Motivation und Ziele
"Jede Veranstaltung zeigt in der Praxis, wie ein nachhaltiger Lebensstil gefördert werden kann. Machen statt reden!“

- 96% der Initiativen sehen sich als Akteure gegen die Wegwerfgesellschaft. Ressourcenschonung und Müllvermeidung stehen klar im Vordergrund
- 91% geben die Lust am Reparieren als Motivation an. Der "Spaß am Reparieren" steht oft im Vordergrund
- 83% schätzen das Gemeinschaftsgefühl. Reparatur-Cafés sind Orte der Begegnung und des sozialen Zusammenhalts
"Menschen mit unterschiedlichsten Ansichten helfen sich gegenseitig und erleben, wie positiv sich gesellschaftlicher Zusammenhalt auswirkt."
"Die Wertschätzung und Dankbarkeit ist vielfach an den Gesten
der Kunden zu erkennen und das, was der Applaus für den Künstler ist!"
Hilfe zur Selbsthilfe
"Unser Anspruch ist es, den Leuten Hilfe zur Selbsthilfe zu geben und die Freude an der Selbstwirksamkeit zu wecken."
Hilfe zur Selbsthilfe ist eines der zentralen Anliegen von Reparaturcafés. Doch wie sieht das Verhältnis von Ideal und Wirklichkeit aus?

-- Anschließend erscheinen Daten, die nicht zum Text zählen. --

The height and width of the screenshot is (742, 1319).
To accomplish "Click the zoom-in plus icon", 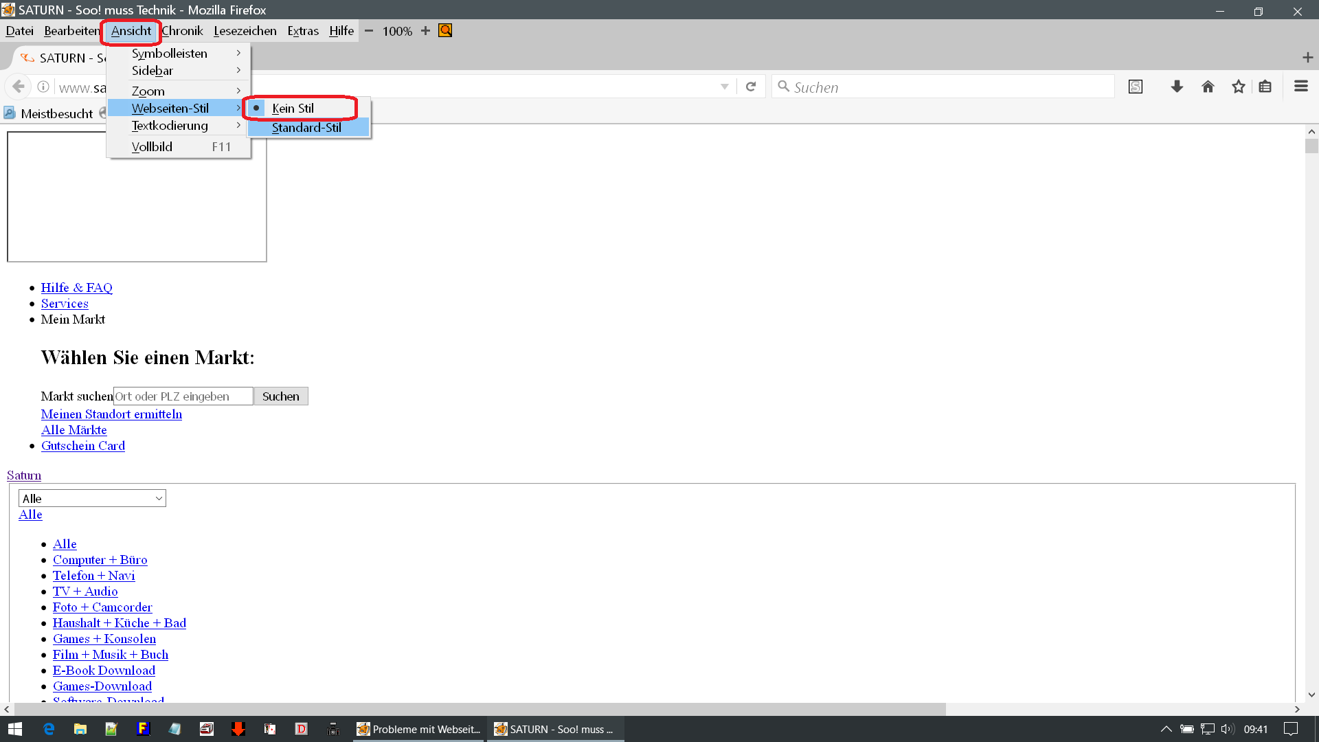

- Die mittlere Konzentration auf der Selbsthilfeskala (Mittelwert: 52%) deutet darauf hin, dass viele Initiativen einen pragmatischen Mittelweg gefunden haben, der beiden Bedürfnissen gerecht wird.
-
Es existieren verschiedene Konzepte
nebeneinander - von reinen Serviceangeboten bis zu partizipativen Werkstätten.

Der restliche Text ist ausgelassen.